### Short task
Switch every "GUI agent" in the data below to "web agent", and reproduce the data with everything else unchanged. Leave the pictures out of your answer.

Stored dataset items:
= = =
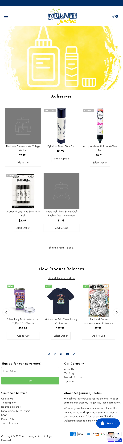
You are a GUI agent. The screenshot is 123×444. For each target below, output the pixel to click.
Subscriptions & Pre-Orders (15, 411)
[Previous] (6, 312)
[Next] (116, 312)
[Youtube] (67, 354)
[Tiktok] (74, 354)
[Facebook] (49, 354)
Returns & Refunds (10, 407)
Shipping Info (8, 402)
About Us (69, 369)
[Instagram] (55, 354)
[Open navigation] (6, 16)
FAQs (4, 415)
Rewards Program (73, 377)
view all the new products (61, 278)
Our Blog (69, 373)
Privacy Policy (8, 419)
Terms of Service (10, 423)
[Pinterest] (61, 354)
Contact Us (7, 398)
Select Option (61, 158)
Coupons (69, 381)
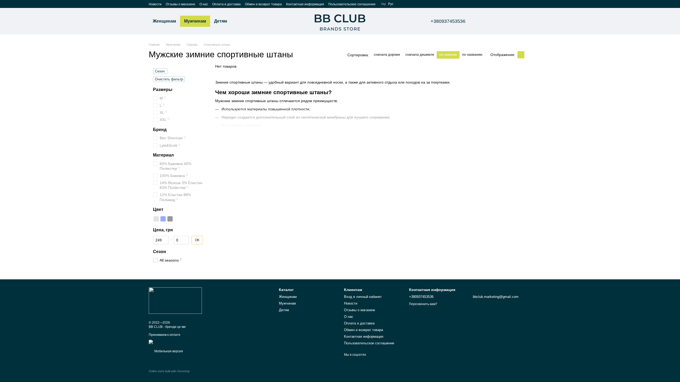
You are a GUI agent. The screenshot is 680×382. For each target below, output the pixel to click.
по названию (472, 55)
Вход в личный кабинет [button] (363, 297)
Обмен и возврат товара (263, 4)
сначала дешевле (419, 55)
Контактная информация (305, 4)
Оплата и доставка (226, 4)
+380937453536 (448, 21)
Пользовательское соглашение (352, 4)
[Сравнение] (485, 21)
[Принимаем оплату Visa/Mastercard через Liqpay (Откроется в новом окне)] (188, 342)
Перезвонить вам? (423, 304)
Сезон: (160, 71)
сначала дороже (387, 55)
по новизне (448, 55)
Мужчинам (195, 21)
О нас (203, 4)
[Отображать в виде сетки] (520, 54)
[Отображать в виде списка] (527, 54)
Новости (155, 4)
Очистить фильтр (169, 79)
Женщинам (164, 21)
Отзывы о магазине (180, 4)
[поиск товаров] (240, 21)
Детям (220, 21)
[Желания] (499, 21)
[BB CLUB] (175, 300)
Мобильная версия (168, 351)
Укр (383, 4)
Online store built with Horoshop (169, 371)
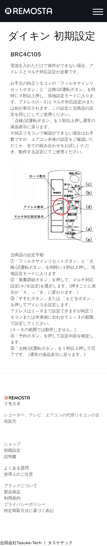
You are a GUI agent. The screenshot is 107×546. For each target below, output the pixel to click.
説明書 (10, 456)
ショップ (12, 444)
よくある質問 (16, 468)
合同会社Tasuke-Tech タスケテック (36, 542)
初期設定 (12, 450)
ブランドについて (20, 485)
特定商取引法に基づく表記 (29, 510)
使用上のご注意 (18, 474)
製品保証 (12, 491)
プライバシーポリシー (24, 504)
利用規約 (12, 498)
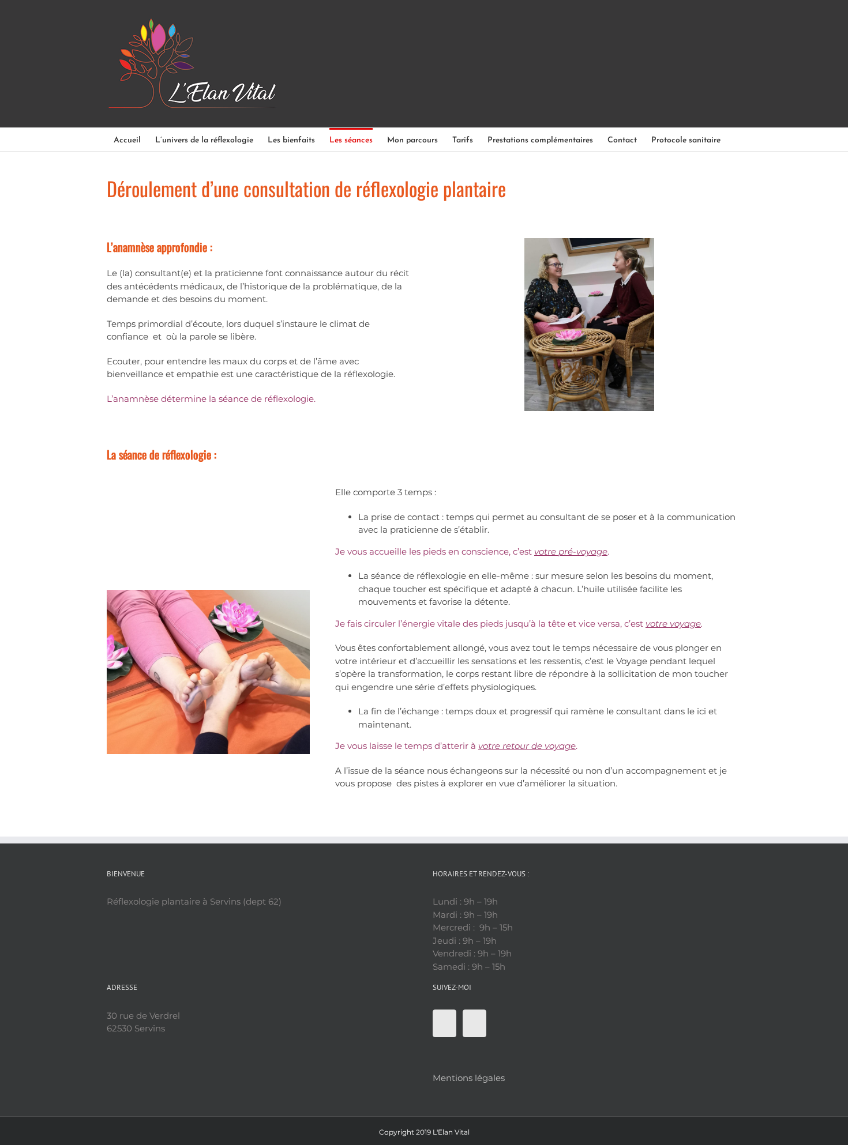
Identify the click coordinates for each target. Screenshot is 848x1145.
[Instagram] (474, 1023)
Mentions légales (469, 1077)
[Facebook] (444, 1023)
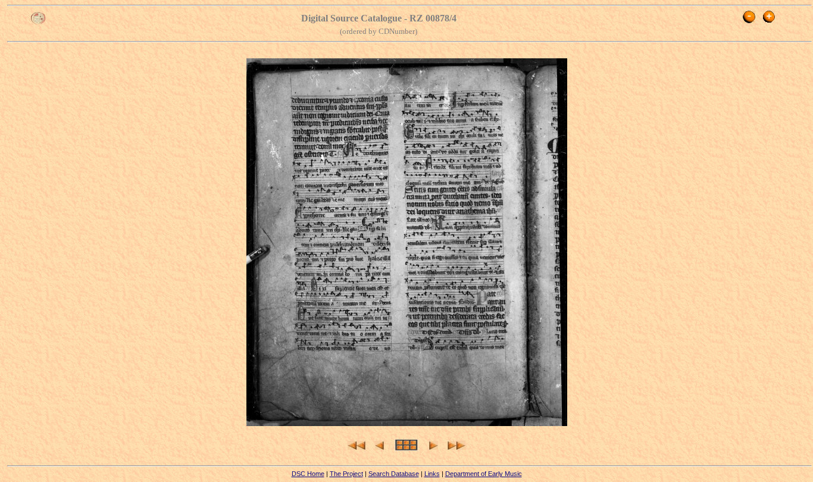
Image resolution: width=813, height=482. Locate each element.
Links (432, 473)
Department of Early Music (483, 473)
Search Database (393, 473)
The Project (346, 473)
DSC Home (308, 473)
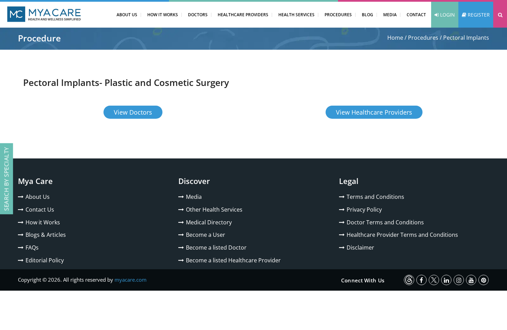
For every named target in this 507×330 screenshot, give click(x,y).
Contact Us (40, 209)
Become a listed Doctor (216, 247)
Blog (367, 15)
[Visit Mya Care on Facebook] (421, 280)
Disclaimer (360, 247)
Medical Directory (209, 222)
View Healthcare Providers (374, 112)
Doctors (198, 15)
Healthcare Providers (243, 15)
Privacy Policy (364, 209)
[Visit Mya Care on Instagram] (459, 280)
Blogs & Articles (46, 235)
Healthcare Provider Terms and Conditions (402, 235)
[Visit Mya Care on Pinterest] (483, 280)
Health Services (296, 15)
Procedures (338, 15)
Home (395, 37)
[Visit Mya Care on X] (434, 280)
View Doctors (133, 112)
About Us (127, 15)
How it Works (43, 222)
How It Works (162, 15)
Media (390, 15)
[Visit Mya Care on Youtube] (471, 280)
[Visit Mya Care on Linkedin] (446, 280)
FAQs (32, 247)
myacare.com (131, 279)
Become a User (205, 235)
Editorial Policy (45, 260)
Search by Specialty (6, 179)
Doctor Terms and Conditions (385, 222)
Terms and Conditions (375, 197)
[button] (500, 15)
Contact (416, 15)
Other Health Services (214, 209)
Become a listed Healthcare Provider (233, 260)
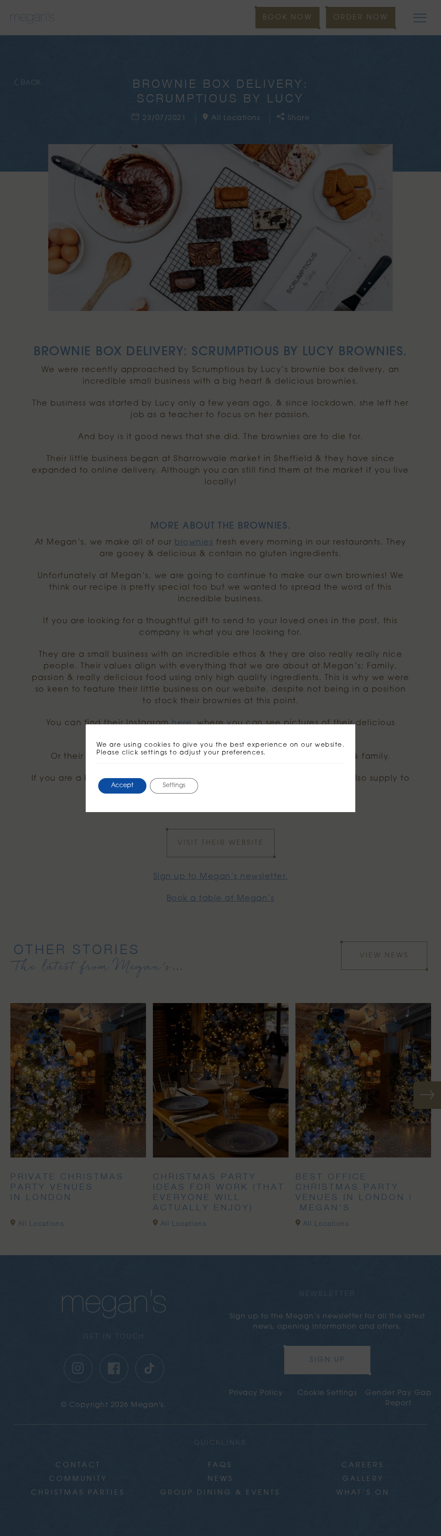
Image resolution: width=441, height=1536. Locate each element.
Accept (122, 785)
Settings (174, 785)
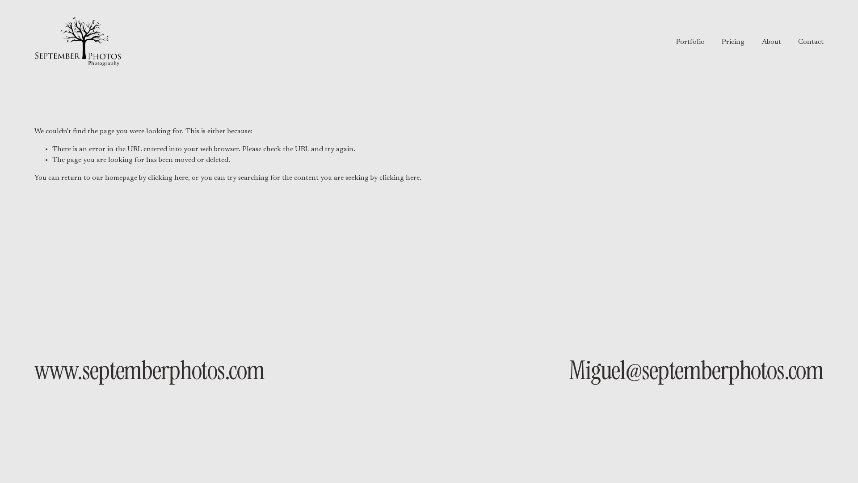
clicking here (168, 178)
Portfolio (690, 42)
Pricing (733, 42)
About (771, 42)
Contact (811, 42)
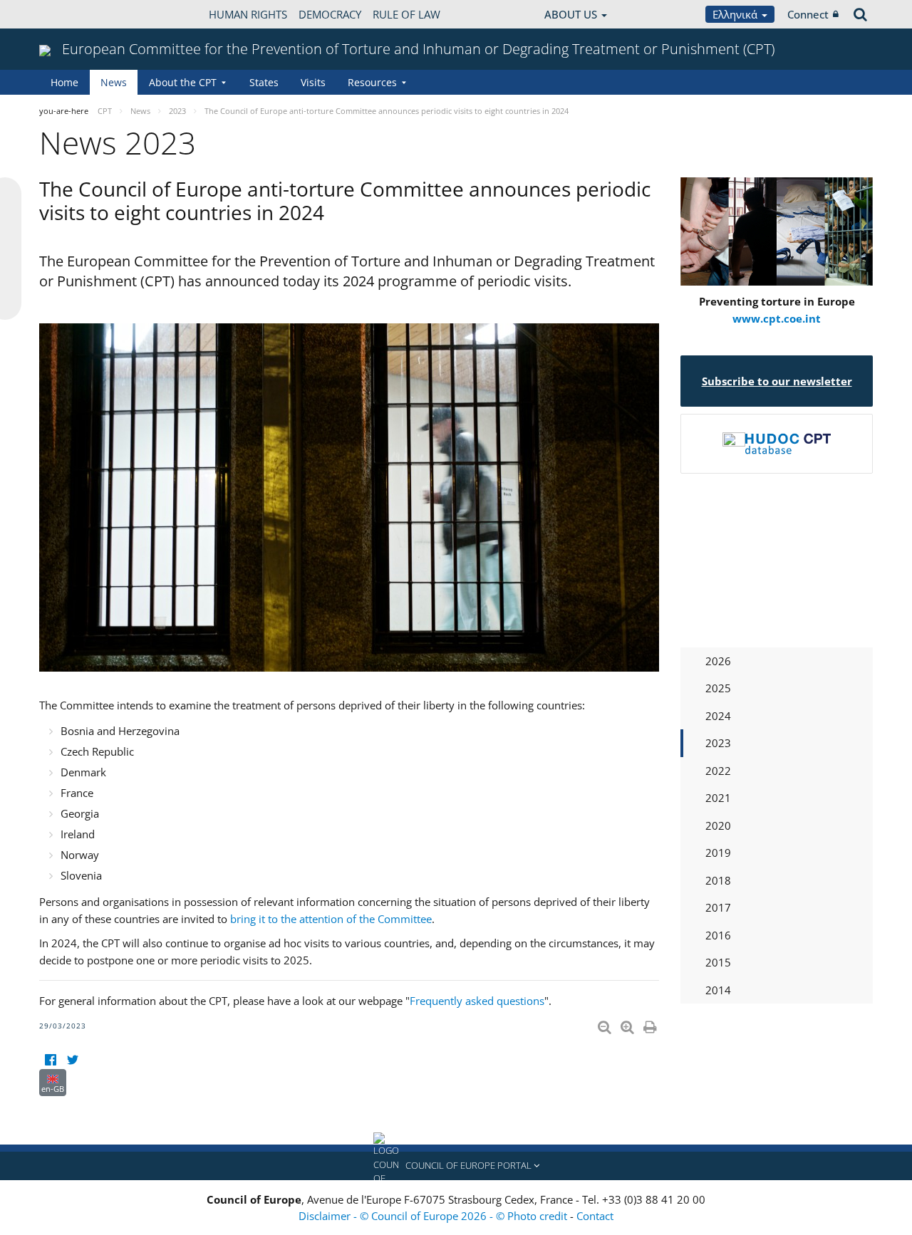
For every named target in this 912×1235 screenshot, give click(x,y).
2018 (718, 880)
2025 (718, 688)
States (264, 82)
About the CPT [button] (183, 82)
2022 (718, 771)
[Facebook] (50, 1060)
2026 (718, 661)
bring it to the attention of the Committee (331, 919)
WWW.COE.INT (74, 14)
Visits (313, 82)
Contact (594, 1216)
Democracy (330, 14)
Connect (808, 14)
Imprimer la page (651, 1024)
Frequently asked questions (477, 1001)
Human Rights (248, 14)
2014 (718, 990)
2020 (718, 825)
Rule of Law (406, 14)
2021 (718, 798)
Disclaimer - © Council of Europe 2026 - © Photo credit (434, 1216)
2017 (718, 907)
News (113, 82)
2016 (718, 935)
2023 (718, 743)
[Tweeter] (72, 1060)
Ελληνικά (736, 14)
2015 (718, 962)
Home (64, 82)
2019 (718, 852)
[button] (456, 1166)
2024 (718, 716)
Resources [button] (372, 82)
= = =
### Correct result
You are a web agent. The screenshot is 123×444. For each target below, output the pixel to click.
Subscriptions & Pre-Orders (15, 411)
[Previous] (6, 312)
[Next] (116, 312)
[Youtube] (67, 354)
[Tiktok] (74, 354)
[Facebook] (49, 354)
Returns & Refunds (10, 407)
Shipping Info (8, 402)
About Us (69, 369)
[Instagram] (55, 354)
[Open navigation] (6, 16)
FAQs (4, 415)
Rewards Program (73, 377)
view all the new products (61, 278)
Our Blog (69, 373)
Privacy Policy (8, 419)
Terms of Service (10, 423)
[Pinterest] (61, 354)
Contact Us (7, 398)
Select Option (61, 158)
Coupons (69, 381)
You are a web agent. The screenshot is 680×382. For each target below, output the pixel to click.
по названию (472, 55)
Вход в личный кабинет [button] (363, 297)
Обмен и возврат товара (263, 4)
сначала дешевле (419, 55)
Контактная информация (305, 4)
Оплата и доставка (226, 4)
+380937453536 (448, 21)
Пользовательское соглашение (352, 4)
[Сравнение] (485, 21)
[Принимаем оплату Visa/Mastercard через Liqpay (Откроется в новом окне)] (188, 342)
Перезвонить вам? (423, 304)
Сезон: (160, 71)
сначала дороже (387, 55)
по новизне (448, 55)
Мужчинам (195, 21)
О нас (203, 4)
[Отображать в виде сетки] (520, 54)
[Отображать в виде списка] (527, 54)
Новости (155, 4)
Очистить фильтр (169, 79)
Женщинам (164, 21)
Отзывы о магазине (180, 4)
[поиск товаров] (240, 21)
Детям (220, 21)
[Желания] (499, 21)
[BB CLUB] (175, 300)
Мобильная версия (168, 351)
Укр (383, 4)
Online store built with Horoshop (169, 371)
You are a web agent. The screenshot is 107×546. For each target below, output the pixel to click.
説明書 (10, 456)
ショップ (12, 444)
よくある質問 (16, 468)
合同会社Tasuke-Tech タスケテック (36, 542)
初期設定 (12, 450)
ブランドについて (20, 485)
特定商取引法に基づく表記 (29, 510)
使用上のご注意 (18, 474)
製品保証 (12, 491)
プライバシーポリシー (24, 504)
利用規約 (12, 498)
Identify the click coordinates for each target. Screenshot is 848x1145.
[Instagram] (474, 1023)
Mentions légales (469, 1077)
[Facebook] (444, 1023)
Image resolution: width=813, height=482. Locate each element.
Links (432, 473)
Department of Early Music (483, 473)
Search Database (393, 473)
The Project (346, 473)
DSC Home (308, 473)
For every named target in this 507×330 screenshot, give click(x,y).
Contact Us (40, 209)
Become a listed Doctor (216, 247)
Blog (367, 15)
[Visit Mya Care on Facebook] (421, 280)
Disclaimer (360, 247)
Medical Directory (209, 222)
View Healthcare Providers (374, 112)
Doctors (198, 15)
Healthcare Providers (243, 15)
Privacy Policy (364, 209)
[Visit Mya Care on Instagram] (459, 280)
Blogs & Articles (46, 235)
Healthcare Provider Terms and Conditions (402, 235)
[Visit Mya Care on Pinterest] (483, 280)
Health Services (296, 15)
Procedures (338, 15)
Home (395, 37)
[Visit Mya Care on X] (434, 280)
View Doctors (133, 112)
About Us (127, 15)
How it Works (43, 222)
How It Works (162, 15)
Media (390, 15)
[Visit Mya Care on Youtube] (471, 280)
[Visit Mya Care on Linkedin] (446, 280)
FAQs (32, 247)
myacare.com (131, 279)
Become a User (205, 235)
Editorial Policy (45, 260)
Search by Specialty (6, 179)
Doctor Terms and Conditions (385, 222)
Terms and Conditions (375, 197)
[button] (500, 15)
Contact (416, 15)
Other Health Services (214, 209)
Become a listed Healthcare Provider (233, 260)
Image resolution: width=441, height=1536. Locate each element.
Accept (122, 785)
Settings (174, 785)
clicking here (168, 178)
Portfolio (690, 42)
Pricing (733, 42)
About (771, 42)
Contact (811, 42)
For every named target in this 912×1235 screenshot, give click(x,y).
2018 (718, 880)
2025 (718, 688)
States (264, 82)
About the CPT [button] (183, 82)
2022 (718, 771)
[Facebook] (50, 1060)
2026 (718, 661)
bring it to the attention of the Committee (331, 919)
WWW.COE.INT (74, 14)
Visits (313, 82)
Contact (594, 1216)
Democracy (330, 14)
Connect (808, 14)
Imprimer la page (651, 1024)
Frequently asked questions (477, 1001)
Human Rights (248, 14)
2014 (718, 990)
2020 (718, 825)
Rule of Law (406, 14)
2021 (718, 798)
Disclaimer - © Council of Europe 2026 - © Photo credit (434, 1216)
2017 (718, 907)
News (113, 82)
2016 (718, 935)
2023 (718, 743)
[Tweeter] (72, 1060)
Ελληνικά (736, 14)
2015 (718, 962)
Home (64, 82)
2019 (718, 852)
[button] (456, 1166)
2024 (718, 716)
Resources [button] (372, 82)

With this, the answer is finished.